Steve Tresize, den ich im übrigen in seiner offensichtlichen Einsamkeit für einen armen Teufel halte, verfügte über seine eigene Spielart davon.
Nachdem wir bereits eine ganze Weile vor einer bemalten Felswand standen und er uns Erklärungen, Theorien und Fragen dazu vorlegte, sagte er auf einmal beiläufig zu mir: ‟Ich würde übrigens an deiner Stelle keinen Schritt weiter zurücktreten. An dem Ast direkt hinter dir hängt ein sehr lebendiges Wespennest.”

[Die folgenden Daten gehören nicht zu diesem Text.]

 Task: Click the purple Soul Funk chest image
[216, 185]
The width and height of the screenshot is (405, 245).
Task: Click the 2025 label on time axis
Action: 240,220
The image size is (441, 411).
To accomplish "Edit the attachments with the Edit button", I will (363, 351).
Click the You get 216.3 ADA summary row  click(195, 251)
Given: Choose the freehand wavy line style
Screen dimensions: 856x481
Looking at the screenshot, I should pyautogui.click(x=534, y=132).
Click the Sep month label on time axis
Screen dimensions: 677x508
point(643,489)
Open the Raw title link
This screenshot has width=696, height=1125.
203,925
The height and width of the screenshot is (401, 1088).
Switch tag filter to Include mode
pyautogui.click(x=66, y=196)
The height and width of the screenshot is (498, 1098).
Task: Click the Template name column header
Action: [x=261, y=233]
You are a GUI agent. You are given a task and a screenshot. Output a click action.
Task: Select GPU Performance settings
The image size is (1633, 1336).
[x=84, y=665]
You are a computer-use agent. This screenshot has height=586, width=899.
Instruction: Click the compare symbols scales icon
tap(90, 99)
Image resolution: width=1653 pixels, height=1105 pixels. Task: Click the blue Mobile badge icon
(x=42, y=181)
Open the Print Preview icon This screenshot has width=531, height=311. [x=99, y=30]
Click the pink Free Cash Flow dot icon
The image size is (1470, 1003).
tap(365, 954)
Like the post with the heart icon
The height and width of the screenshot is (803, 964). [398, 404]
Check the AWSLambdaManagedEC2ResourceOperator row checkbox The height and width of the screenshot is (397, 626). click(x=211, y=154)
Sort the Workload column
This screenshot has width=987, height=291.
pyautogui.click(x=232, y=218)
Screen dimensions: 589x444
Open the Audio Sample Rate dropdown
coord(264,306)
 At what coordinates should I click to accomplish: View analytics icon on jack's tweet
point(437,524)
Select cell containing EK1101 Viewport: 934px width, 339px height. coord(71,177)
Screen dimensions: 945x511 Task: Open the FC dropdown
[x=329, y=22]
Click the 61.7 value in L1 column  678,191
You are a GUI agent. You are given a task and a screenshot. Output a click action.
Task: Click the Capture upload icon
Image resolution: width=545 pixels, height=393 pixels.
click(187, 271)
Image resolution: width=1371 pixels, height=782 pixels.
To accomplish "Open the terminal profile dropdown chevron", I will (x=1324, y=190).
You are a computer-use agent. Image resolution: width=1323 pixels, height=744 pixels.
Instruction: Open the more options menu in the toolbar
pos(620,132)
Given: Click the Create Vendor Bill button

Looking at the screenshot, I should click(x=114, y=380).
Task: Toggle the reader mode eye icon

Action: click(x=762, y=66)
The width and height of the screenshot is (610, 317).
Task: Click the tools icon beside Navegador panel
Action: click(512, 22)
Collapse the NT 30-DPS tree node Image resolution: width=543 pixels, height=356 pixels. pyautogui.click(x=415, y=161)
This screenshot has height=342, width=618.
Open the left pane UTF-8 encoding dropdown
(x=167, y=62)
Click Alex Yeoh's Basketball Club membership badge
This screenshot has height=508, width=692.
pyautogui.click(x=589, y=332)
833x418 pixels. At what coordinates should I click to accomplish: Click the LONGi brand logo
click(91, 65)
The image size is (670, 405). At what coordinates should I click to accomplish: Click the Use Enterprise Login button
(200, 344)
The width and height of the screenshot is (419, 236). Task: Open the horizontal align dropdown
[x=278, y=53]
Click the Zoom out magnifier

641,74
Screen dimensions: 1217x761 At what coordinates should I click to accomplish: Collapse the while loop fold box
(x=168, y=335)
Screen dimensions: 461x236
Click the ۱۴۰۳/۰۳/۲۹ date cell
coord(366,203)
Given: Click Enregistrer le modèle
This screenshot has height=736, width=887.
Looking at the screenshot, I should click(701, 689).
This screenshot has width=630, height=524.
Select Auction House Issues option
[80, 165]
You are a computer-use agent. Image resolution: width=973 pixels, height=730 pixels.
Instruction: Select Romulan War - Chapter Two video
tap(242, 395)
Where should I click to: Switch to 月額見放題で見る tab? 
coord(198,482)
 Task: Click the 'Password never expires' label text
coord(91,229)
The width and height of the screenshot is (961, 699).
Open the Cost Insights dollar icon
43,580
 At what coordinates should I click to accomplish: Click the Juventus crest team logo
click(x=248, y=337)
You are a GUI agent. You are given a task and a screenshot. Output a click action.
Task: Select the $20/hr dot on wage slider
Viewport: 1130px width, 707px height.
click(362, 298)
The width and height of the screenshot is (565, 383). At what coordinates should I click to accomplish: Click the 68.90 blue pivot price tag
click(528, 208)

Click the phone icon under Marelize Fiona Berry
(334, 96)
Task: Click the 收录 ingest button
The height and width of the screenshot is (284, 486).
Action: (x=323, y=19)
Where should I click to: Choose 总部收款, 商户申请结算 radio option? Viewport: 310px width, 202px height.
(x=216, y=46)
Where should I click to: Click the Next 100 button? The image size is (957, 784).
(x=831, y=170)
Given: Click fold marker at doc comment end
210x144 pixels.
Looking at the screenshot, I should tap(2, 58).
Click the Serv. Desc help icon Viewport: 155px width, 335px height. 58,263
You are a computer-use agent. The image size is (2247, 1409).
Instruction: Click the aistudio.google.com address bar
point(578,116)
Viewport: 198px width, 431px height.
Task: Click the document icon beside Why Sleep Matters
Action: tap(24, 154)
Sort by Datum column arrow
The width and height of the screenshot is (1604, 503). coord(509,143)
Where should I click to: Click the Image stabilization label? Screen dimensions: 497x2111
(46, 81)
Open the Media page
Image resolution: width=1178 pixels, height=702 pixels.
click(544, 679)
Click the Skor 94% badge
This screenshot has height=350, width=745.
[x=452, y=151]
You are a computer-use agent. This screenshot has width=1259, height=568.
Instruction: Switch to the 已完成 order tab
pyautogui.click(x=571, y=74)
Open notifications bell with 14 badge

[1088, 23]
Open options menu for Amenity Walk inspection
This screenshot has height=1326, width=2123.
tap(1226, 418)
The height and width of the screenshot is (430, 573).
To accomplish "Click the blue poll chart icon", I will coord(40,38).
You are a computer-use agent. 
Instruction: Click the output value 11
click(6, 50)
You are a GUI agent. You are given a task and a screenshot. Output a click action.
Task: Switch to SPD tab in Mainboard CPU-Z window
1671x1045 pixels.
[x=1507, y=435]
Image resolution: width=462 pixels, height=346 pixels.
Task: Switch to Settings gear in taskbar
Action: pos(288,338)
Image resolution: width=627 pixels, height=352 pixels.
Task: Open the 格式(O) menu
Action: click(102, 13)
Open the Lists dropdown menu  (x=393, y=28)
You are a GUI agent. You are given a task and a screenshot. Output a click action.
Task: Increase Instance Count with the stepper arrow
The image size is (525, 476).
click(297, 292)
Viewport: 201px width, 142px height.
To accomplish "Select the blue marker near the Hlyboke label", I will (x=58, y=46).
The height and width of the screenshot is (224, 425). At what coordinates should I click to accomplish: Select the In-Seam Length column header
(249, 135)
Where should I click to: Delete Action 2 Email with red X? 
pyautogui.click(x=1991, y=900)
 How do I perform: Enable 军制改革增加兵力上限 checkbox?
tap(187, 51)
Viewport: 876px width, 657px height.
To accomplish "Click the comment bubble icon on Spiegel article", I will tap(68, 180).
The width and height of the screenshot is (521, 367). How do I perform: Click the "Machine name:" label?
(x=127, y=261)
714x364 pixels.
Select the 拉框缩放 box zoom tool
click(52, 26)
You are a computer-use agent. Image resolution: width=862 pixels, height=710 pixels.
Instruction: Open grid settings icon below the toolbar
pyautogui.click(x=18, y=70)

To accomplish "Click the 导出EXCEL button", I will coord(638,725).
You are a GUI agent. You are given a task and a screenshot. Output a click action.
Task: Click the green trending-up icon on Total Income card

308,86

Am Nachmittag kehrten wir ins Camp zurück und nutzten die verbleibende Zeit, um auf eigene Faust die Umgebung zu erkunden. – Mit das Unerwartetste in diesen Breitengraden nahe dem Äquator ist die Kürze der Tage, vor allem wenn man aus dem europäischen Sommer kommt. Um viertel nach Fünf, halb sechs, geht die Sonne fast in freien Fall über, schlägt auf dem Horizont auf wie ein rohes Ei, und um sechs ist es schlagartig rabenschwarze Nacht. Besonders im Outback, wo es überhaupt keine Lichter gibt. Dann kann man noch beim Schein des Lagerfeuers sein Abendessen zubereiten und anschließend mit Hilfe der Stirnlampe etwas lesen, aber spätestens gegen neun Uhr glaubt man, es müsse längst tiefe Nacht sein, weil doch schon seit Stunden so tiefe Finsternis herrscht. Dann tappt man über die Lichtung zu seiner Hütte und wundert sich über die vielen im Licht der Lampe wie Diamanten funkelnden Tautropfen auf dem staubtrockenen Boden. Es sind aber keine Tautropfen, sondern die vorderen Augen hunderter kleiner Wolfsspinnen, die auf Beute lauern.